EXERCISE DATA:
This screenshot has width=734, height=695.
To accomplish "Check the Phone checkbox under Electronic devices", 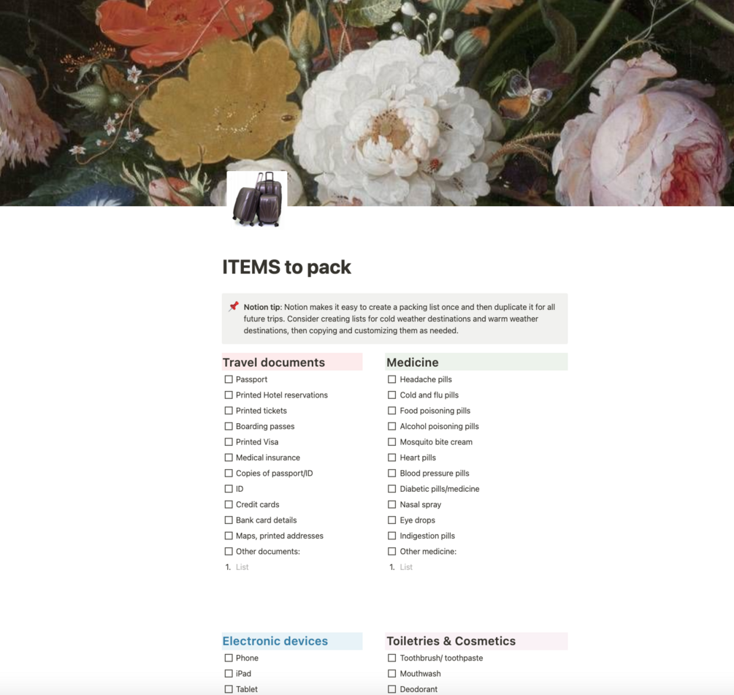I will pyautogui.click(x=229, y=658).

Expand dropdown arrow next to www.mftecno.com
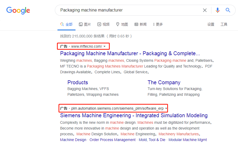105,46
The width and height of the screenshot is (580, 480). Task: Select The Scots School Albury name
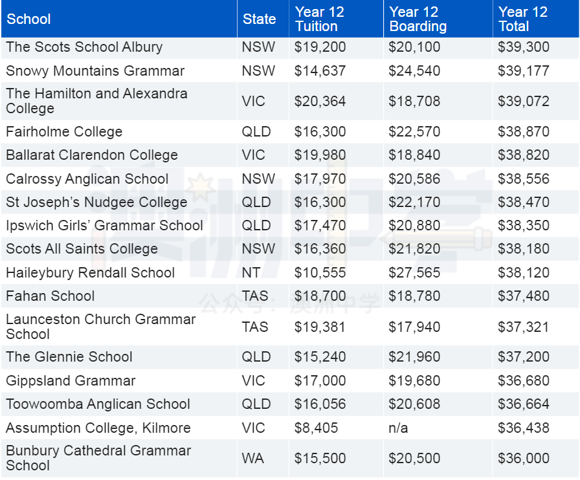coord(84,47)
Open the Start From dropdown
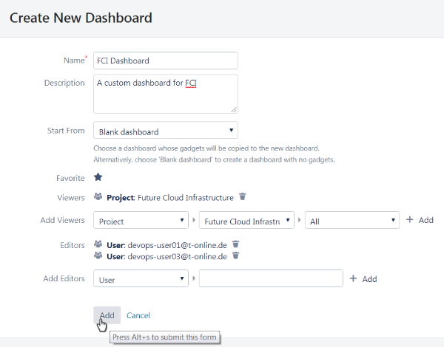 click(165, 131)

WORK TO BE COMPLETED:
Beginning with the line that contains "Expand dropdown arrow next to www.mftecno.com", write out every line through the last one in the records, exactly and without pictures.

ANSWER TO THIS TASK:
Expand dropdown arrow next to www.mftecno.com
105,46
The width and height of the screenshot is (580, 480). Task: Select The Scots School Albury name
coord(84,47)
Open the Start From dropdown
 click(165, 131)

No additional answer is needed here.